Wie bezeichnen wir Taleb A.?
In der Regel spricht die tagesschau bei Gewalttaten und Verbrechen bis zu einem Urteil von "mutmaßlichem Täter/mutmaßlicher Täterin" - je nach Formulierung auch von "Tatverdächtigen/Tatverdächtiger". Denn: Jede Person, die einer Straftat angeklagt ist, gilt bis zum gesetzlichen Beweis ihrer Schuld als unschuldig. 
Eine Ausnahme machen wir dann, wenn die Täterschaft gut belegt ist. So ist es auch im Fall des Anschlags von Magdeburg. Hier ereignete sich die Tat in der Öffentlichkeit. Taleb A. wurde festgenommen, nachdem er aus dem Tatfahrzeug ausgestiegen war. Deshalb sprechen wir künftig von Taleb A. als Täter und Todesfahrer und verzichten auf den Zusatz "mutmaßlich".

Auch der Pressekodex sieht dieses Vorgehen vor. In Richtlinie 13.1 heißt es dazu: "Die Presse darf eine Person als Täter bezeichnen, wenn (...) er die Tat unter den Augen der Öffentlichkeit begangen hat. In der Sprache der Berichterstattung ist die Presse nicht an juristische Begrifflichkeiten gebunden, die für den Leser unerheblich sind."

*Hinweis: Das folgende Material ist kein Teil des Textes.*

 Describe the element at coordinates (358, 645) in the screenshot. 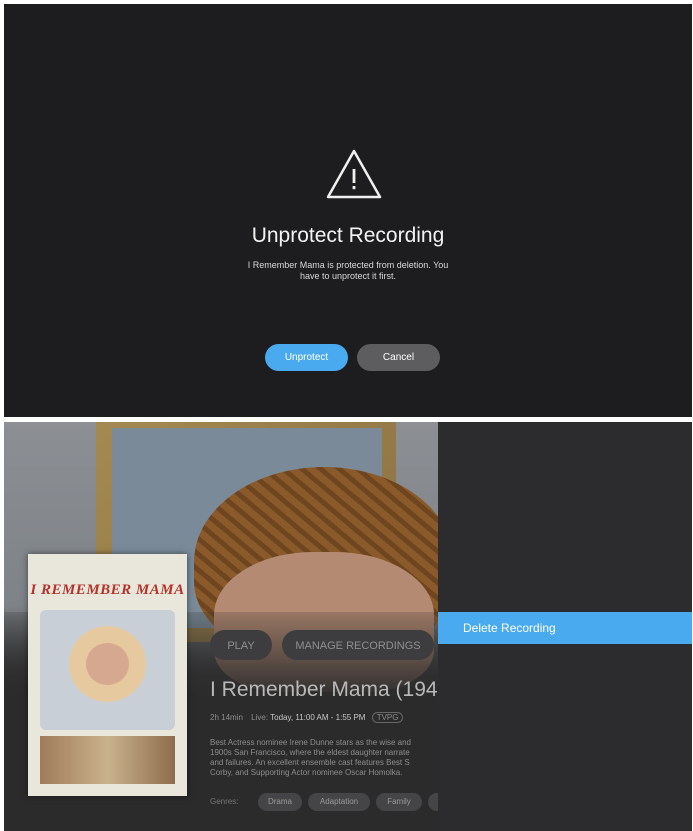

Offene Fragen zu Sicherheitskonzept

Neben den Ermittlungen zum Täter steht auch die Frage im Fokus, ob es Versäumnisse beim Sicherheitskonzept für den Weihnachtsmarkt gegeben hat. Gegen die Stadt Magdeburg und die örtliche Polizei wurden Strafanzeigen wegen möglichen Fehlverhaltens gestellt, wie das Innenministerium von Sachsen-Anhalt mitteilte. "Damit könnten das Sicherheitskonzept des Veranstalters des Weihnachtsmarkts und die polizeiliche Einsatzkonzeption sowie deren jeweilige Umsetzung auch Gegenstand von strafrechtlichen Ermittlungen werden", hieß es. In diesem Fall würde gegebenenfalls die Polizeiinspektion Halle (Saale) die polizeilichen Ermittlungen übernehmen.

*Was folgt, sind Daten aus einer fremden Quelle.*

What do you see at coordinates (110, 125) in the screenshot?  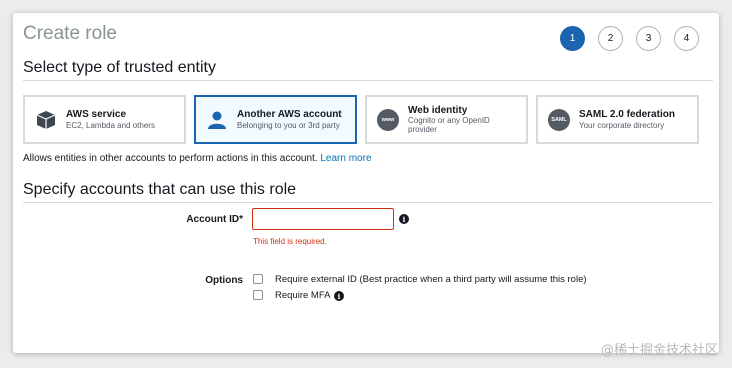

Das Ministerium bestätigte ebenfalls vorangegangene Medienberichte, denen zufolge sich ein Fahrzeug der Polizei, das zur Absicherung des Weihnachtsmarktes eingesetzt war, zum Zeitpunkt des Anschlags nicht am vorgesehenen Standort befand. Warum dies der Fall war, solle nun ebenfalls aufgearbeitet werden.